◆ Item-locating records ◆
-------

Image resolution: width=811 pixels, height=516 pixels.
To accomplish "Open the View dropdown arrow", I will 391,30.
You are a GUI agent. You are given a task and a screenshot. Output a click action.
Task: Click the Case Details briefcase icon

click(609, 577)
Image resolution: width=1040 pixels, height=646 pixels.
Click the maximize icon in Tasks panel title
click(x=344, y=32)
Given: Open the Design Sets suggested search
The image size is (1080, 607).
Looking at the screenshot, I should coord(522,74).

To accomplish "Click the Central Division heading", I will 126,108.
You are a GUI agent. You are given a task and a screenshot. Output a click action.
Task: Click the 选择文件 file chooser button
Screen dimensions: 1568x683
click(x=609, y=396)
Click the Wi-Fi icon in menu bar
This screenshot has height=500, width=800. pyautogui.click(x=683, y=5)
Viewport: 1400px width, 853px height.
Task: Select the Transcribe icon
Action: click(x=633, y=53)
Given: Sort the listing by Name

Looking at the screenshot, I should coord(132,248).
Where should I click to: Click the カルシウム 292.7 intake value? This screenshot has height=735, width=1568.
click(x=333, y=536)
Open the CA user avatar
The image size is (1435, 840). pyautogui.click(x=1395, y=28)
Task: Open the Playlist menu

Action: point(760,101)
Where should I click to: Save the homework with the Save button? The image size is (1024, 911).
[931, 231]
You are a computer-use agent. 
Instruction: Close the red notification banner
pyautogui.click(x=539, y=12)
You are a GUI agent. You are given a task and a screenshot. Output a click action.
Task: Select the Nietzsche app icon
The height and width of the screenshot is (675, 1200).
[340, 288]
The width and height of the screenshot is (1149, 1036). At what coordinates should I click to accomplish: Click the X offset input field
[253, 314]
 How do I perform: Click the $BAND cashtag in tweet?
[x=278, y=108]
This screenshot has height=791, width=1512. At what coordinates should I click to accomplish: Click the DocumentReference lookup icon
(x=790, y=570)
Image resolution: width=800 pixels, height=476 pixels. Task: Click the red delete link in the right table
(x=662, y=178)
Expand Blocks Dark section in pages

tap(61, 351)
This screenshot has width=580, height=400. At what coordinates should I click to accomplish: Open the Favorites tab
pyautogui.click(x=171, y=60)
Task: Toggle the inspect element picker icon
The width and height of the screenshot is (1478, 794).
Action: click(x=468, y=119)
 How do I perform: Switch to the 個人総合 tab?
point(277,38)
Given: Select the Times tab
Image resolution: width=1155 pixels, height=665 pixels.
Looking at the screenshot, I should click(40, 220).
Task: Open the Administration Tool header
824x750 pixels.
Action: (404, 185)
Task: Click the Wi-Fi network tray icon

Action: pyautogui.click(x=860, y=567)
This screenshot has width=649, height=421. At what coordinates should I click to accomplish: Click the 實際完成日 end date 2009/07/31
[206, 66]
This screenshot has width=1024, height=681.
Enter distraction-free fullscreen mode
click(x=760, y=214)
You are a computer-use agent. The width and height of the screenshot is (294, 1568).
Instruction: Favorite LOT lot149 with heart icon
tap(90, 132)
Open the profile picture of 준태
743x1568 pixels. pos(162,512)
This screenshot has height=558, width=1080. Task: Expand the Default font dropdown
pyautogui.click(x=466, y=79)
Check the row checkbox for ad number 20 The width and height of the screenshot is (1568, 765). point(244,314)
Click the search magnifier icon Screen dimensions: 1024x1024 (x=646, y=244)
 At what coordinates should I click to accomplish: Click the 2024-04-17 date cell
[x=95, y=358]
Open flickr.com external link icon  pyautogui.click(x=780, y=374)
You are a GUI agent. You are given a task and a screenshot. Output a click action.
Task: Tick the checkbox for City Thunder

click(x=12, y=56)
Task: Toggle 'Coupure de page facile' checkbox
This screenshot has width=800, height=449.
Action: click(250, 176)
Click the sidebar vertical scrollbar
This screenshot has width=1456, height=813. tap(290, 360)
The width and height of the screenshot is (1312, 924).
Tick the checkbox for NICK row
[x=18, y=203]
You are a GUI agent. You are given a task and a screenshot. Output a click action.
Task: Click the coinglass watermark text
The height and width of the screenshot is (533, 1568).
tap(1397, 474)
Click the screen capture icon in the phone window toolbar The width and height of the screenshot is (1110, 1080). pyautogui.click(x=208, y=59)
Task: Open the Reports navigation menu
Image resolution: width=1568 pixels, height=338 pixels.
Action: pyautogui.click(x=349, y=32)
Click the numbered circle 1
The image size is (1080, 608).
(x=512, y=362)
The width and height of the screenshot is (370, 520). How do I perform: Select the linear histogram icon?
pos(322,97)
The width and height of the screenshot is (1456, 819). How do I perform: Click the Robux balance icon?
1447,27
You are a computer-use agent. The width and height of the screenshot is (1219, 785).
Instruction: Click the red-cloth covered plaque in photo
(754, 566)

-------

◆ EXERCISE ◆
Turn every line of the records above into a numbered list, leaving out the blank lines.

◆ ANSWER TO THE TASK ◆
1. Image resolution: width=811 pixels, height=516 pixels.
2. To accomplish "Open the View dropdown arrow", I will 391,30.
3. You are a GUI agent. You are given a task and a screenshot. Output a click action.
4. Task: Click the Case Details briefcase icon
5. click(609, 577)
6. Image resolution: width=1040 pixels, height=646 pixels.
7. Click the maximize icon in Tasks panel title
8. click(x=344, y=32)
9. Given: Open the Design Sets suggested search
10. The image size is (1080, 607).
11. Looking at the screenshot, I should coord(522,74).
12. To accomplish "Click the Central Division heading", I will 126,108.
13. You are a GUI agent. You are given a task and a screenshot. Output a click action.
14. Task: Click the 选择文件 file chooser button
15. Screen dimensions: 1568x683
16. click(x=609, y=396)
17. Click the Wi-Fi icon in menu bar
18. This screenshot has height=500, width=800. pyautogui.click(x=683, y=5)
19. Viewport: 1400px width, 853px height.
20. Task: Select the Transcribe icon
21. Action: click(x=633, y=53)
22. Given: Sort the listing by Name
23. Looking at the screenshot, I should coord(132,248).
24. Where should I click to: Click the カルシウム 292.7 intake value? This screenshot has height=735, width=1568.
25. click(x=333, y=536)
26. Open the CA user avatar
27. The image size is (1435, 840). pyautogui.click(x=1395, y=28)
28. Task: Open the Playlist menu
29. Action: point(760,101)
30. Where should I click to: Save the homework with the Save button? The image size is (1024, 911).
31. [931, 231]
32. You are a computer-use agent. 
33. Instruction: Close the red notification banner
34. pyautogui.click(x=539, y=12)
35. You are a GUI agent. You are given a task and a screenshot. Output a click action.
36. Task: Select the Nietzsche app icon
37. The height and width of the screenshot is (675, 1200).
38. [340, 288]
39. The width and height of the screenshot is (1149, 1036). At what coordinates should I click to accomplish: Click the X offset input field
40. [253, 314]
41.  How do I perform: Click the $BAND cashtag in tweet?
42. [x=278, y=108]
43. This screenshot has height=791, width=1512. At what coordinates should I click to accomplish: Click the DocumentReference lookup icon
44. (x=790, y=570)
45. Image resolution: width=800 pixels, height=476 pixels. Task: Click the red delete link in the right table
46. (x=662, y=178)
47. Expand Blocks Dark section in pages
48. tap(61, 351)
49. This screenshot has width=580, height=400. At what coordinates should I click to accomplish: Open the Favorites tab
50. pyautogui.click(x=171, y=60)
51. Task: Toggle the inspect element picker icon
52. The width and height of the screenshot is (1478, 794).
53. Action: click(x=468, y=119)
54.  How do I perform: Switch to the 個人総合 tab?
55. point(277,38)
56. Given: Select the Times tab
57. Image resolution: width=1155 pixels, height=665 pixels.
58. Looking at the screenshot, I should click(40, 220).
59. Task: Open the Administration Tool header
60. 824x750 pixels.
61. Action: (404, 185)
62. Task: Click the Wi-Fi network tray icon
63. Action: pyautogui.click(x=860, y=567)
64. This screenshot has width=649, height=421. At what coordinates should I click to accomplish: Click the 實際完成日 end date 2009/07/31
65. [206, 66]
66. This screenshot has width=1024, height=681.
67. Enter distraction-free fullscreen mode
68. click(x=760, y=214)
69. You are a computer-use agent. The width and height of the screenshot is (294, 1568).
70. Instruction: Favorite LOT lot149 with heart icon
71. tap(90, 132)
72. Open the profile picture of 준태
73. 743x1568 pixels. pos(162,512)
74. This screenshot has height=558, width=1080. Task: Expand the Default font dropdown
75. pyautogui.click(x=466, y=79)
76. Check the row checkbox for ad number 20 The width and height of the screenshot is (1568, 765). point(244,314)
77. Click the search magnifier icon Screen dimensions: 1024x1024 (x=646, y=244)
78.  At what coordinates should I click to accomplish: Click the 2024-04-17 date cell
79. [x=95, y=358]
80. Open flickr.com external link icon  pyautogui.click(x=780, y=374)
81. You are a GUI agent. You are given a task and a screenshot. Output a click action.
82. Task: Tick the checkbox for City Thunder
83. click(x=12, y=56)
84. Task: Toggle 'Coupure de page facile' checkbox
85. This screenshot has width=800, height=449.
86. Action: click(250, 176)
87. Click the sidebar vertical scrollbar
88. This screenshot has width=1456, height=813. tap(290, 360)
89. The width and height of the screenshot is (1312, 924).
90. Tick the checkbox for NICK row
91. [x=18, y=203]
92. You are a GUI agent. You are given a task and a screenshot. Output a click action.
93. Task: Click the coinglass watermark text
94. The height and width of the screenshot is (533, 1568).
95. tap(1397, 474)
96. Click the screen capture icon in the phone window toolbar The width and height of the screenshot is (1110, 1080). pyautogui.click(x=208, y=59)
97. Task: Open the Reports navigation menu
98. Image resolution: width=1568 pixels, height=338 pixels.
99. Action: pyautogui.click(x=349, y=32)
100. Click the numbered circle 1
101. The image size is (1080, 608).
102. (x=512, y=362)
103. The width and height of the screenshot is (370, 520). How do I perform: Select the linear histogram icon?
104. pos(322,97)
105. The width and height of the screenshot is (1456, 819). How do I perform: Click the Robux balance icon?
106. 1447,27
107. You are a computer-use agent. The width and height of the screenshot is (1219, 785).
108. Instruction: Click the red-cloth covered plaque in photo
109. (754, 566)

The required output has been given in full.